- Task requirements -
Every line from the one bearing "Task: Choose the クーポン radio option" through the last line of the records below is to be output exactly, and no other line; leave out the pictures.

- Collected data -
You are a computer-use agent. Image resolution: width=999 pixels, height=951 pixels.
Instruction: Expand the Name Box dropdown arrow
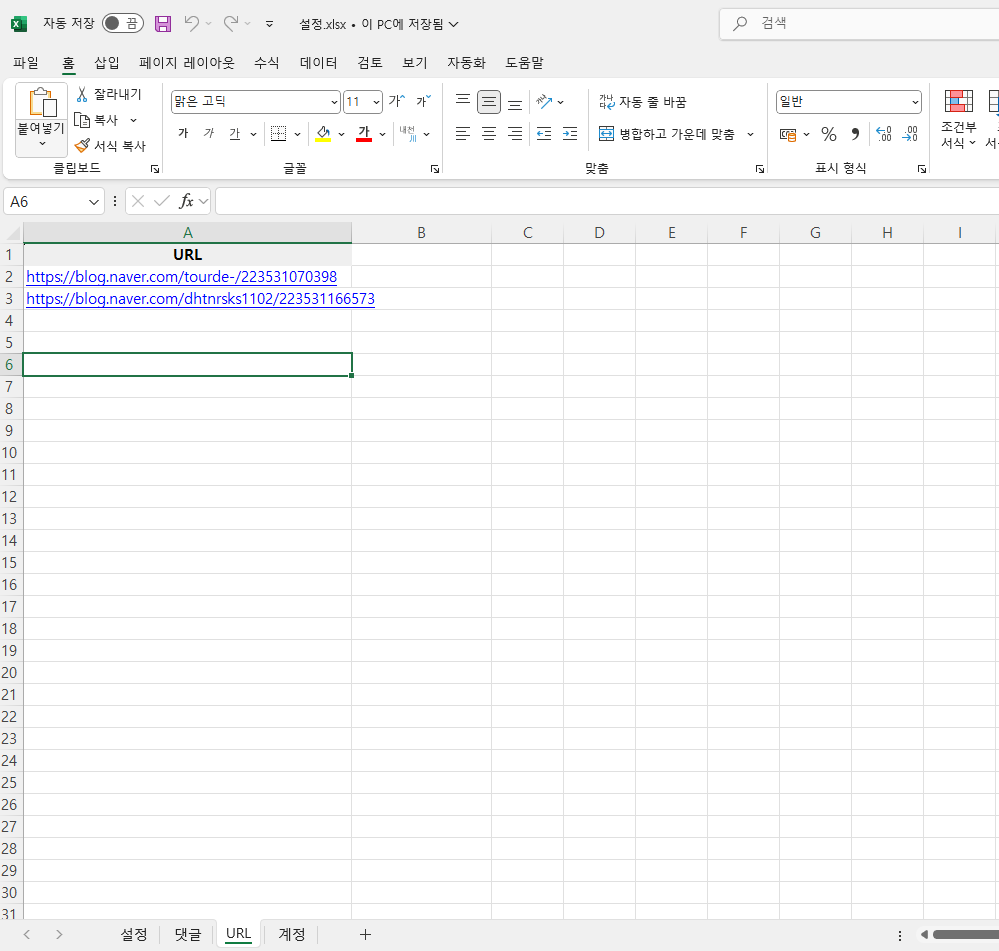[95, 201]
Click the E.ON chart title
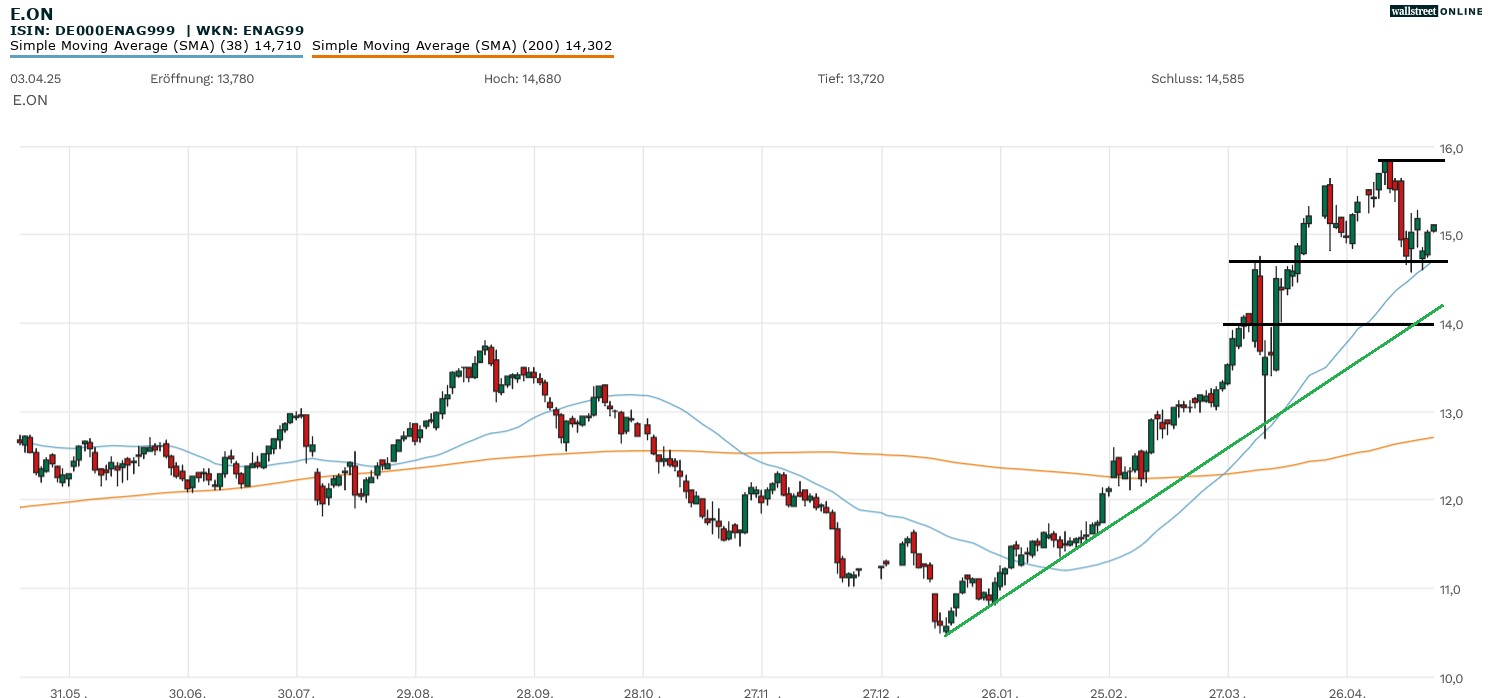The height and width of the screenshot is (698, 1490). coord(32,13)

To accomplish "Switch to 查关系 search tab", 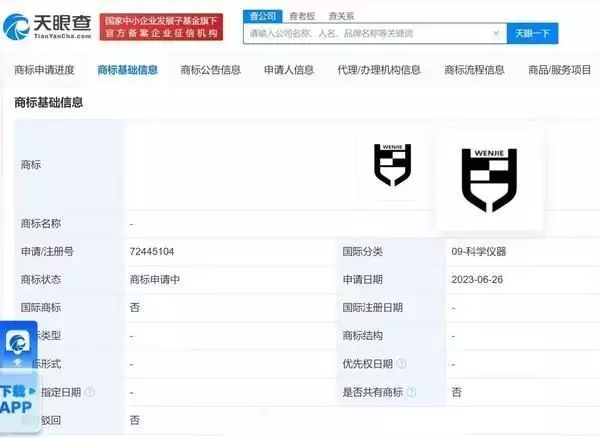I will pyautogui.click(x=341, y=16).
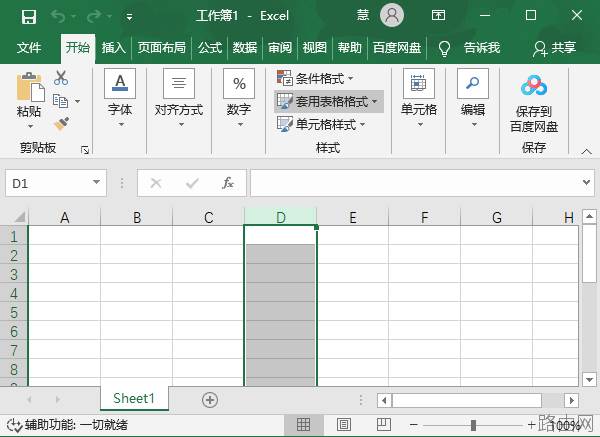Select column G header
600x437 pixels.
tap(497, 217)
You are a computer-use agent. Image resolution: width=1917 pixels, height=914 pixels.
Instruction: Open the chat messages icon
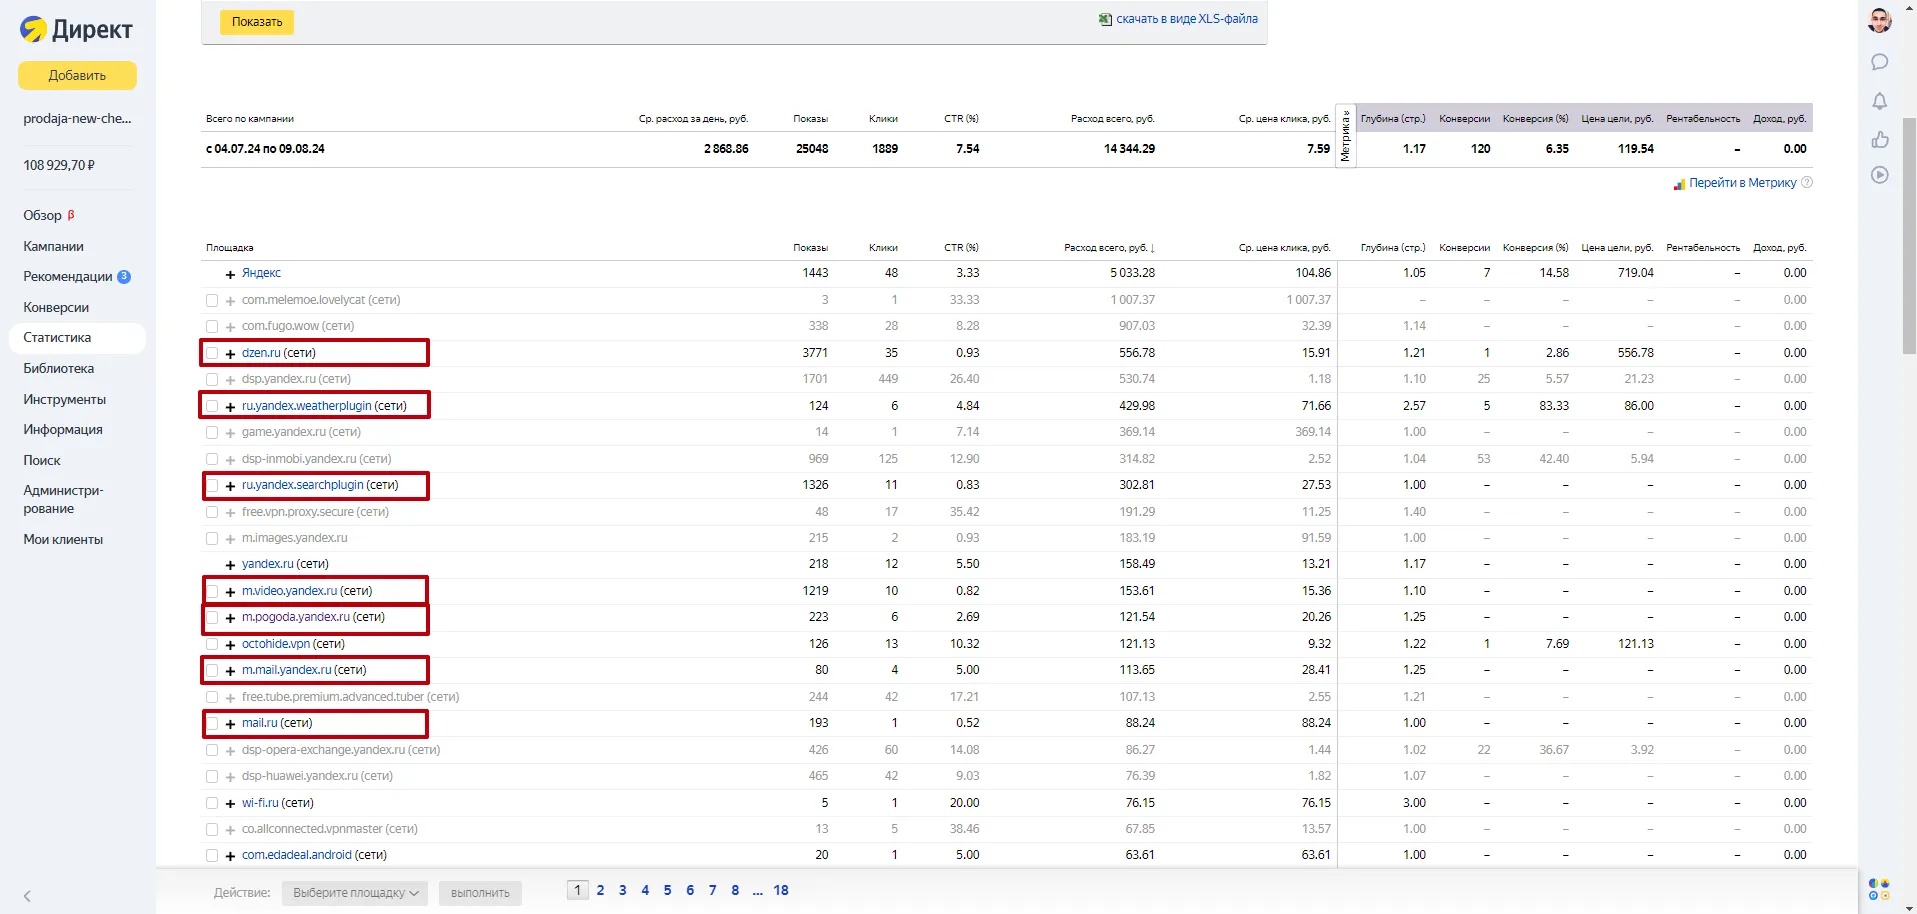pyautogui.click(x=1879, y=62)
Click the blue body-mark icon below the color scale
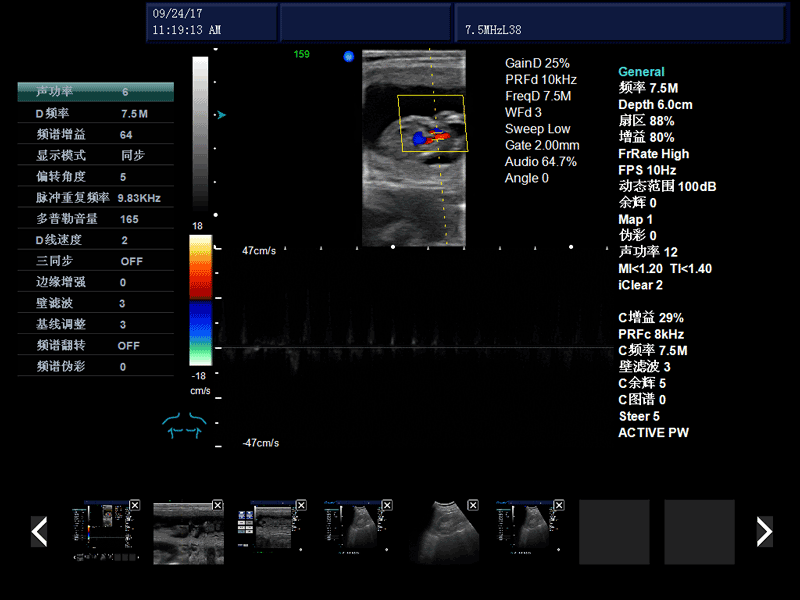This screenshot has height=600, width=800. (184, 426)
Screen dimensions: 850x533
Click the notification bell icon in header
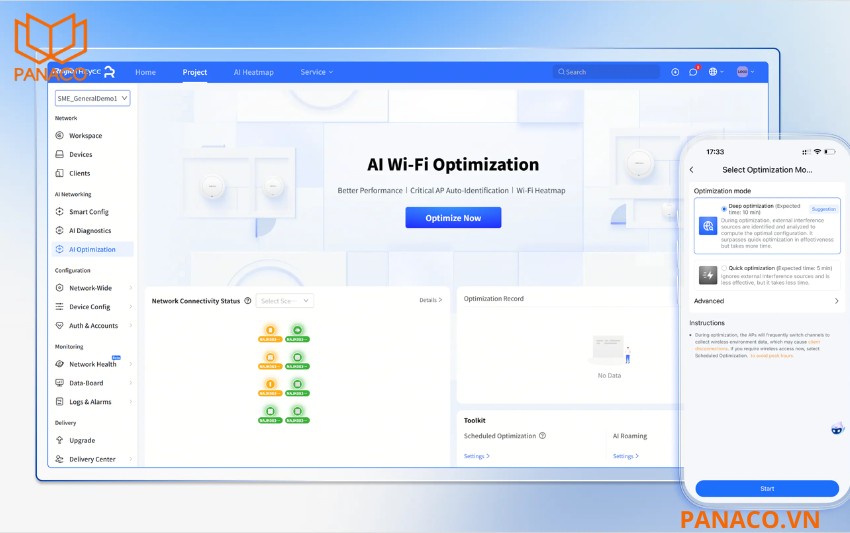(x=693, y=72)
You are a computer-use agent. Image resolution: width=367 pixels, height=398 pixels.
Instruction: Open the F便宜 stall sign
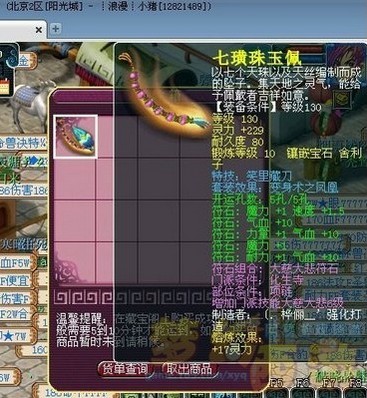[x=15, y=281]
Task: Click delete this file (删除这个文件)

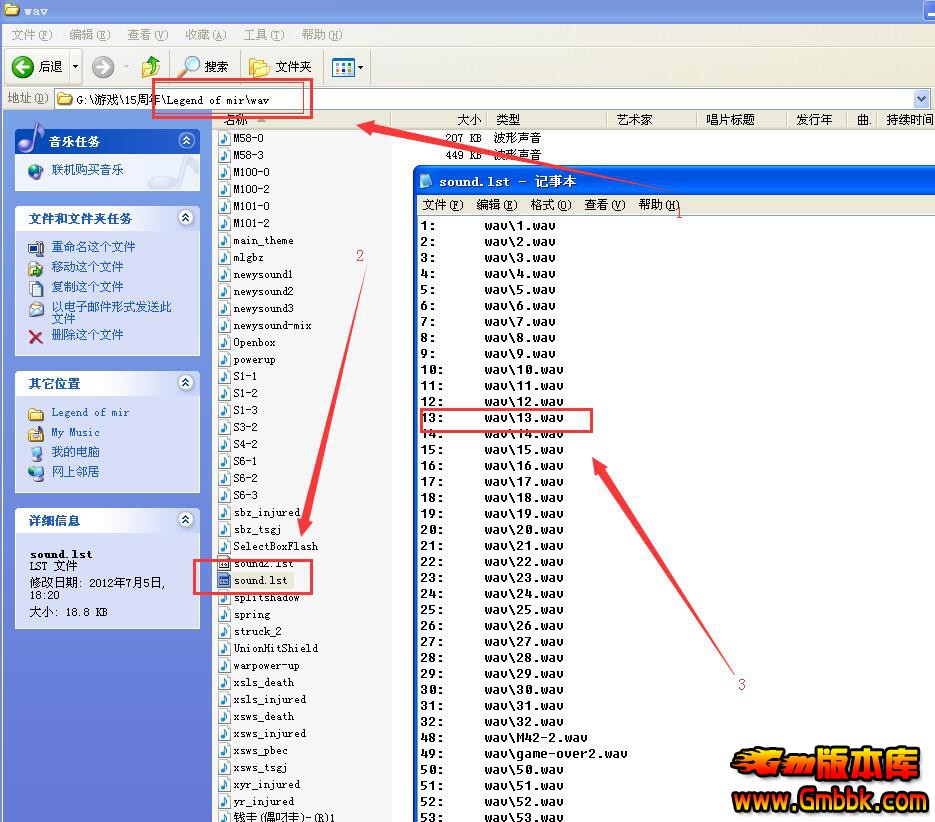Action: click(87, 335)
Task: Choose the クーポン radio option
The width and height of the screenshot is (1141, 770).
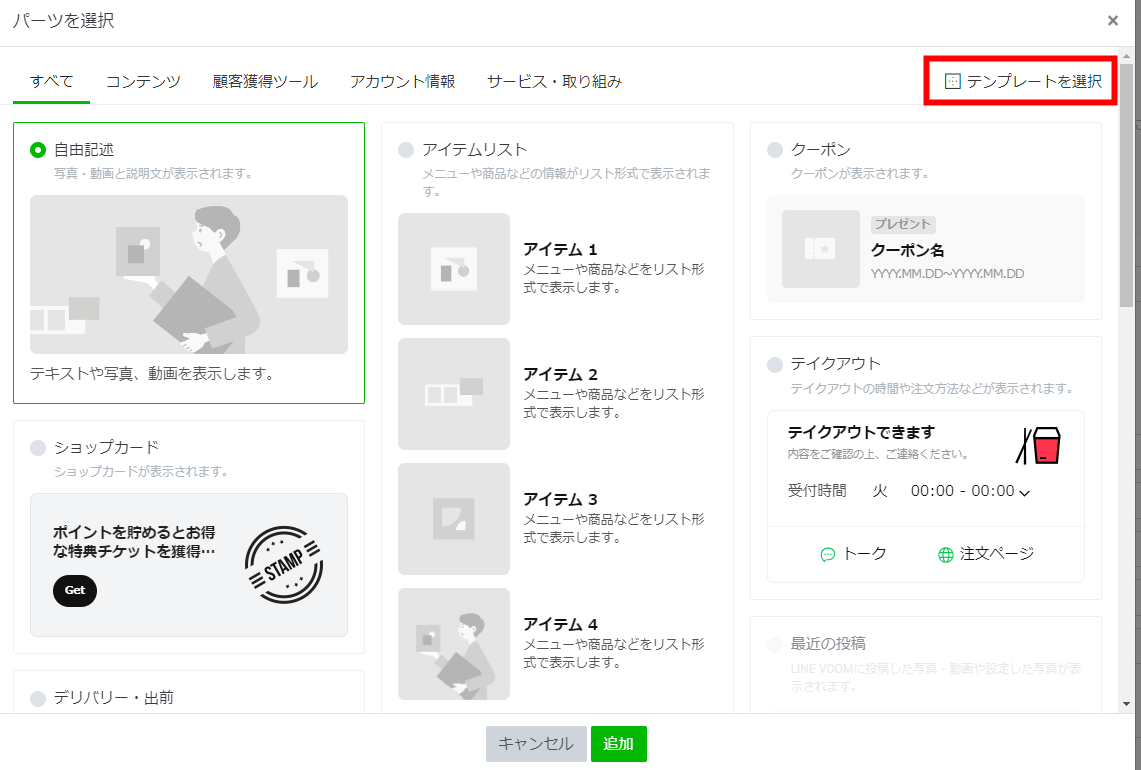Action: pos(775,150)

- Exercise response -
Task: Choose the クーポン radio option
The width and height of the screenshot is (1141, 770).
Action: pos(775,150)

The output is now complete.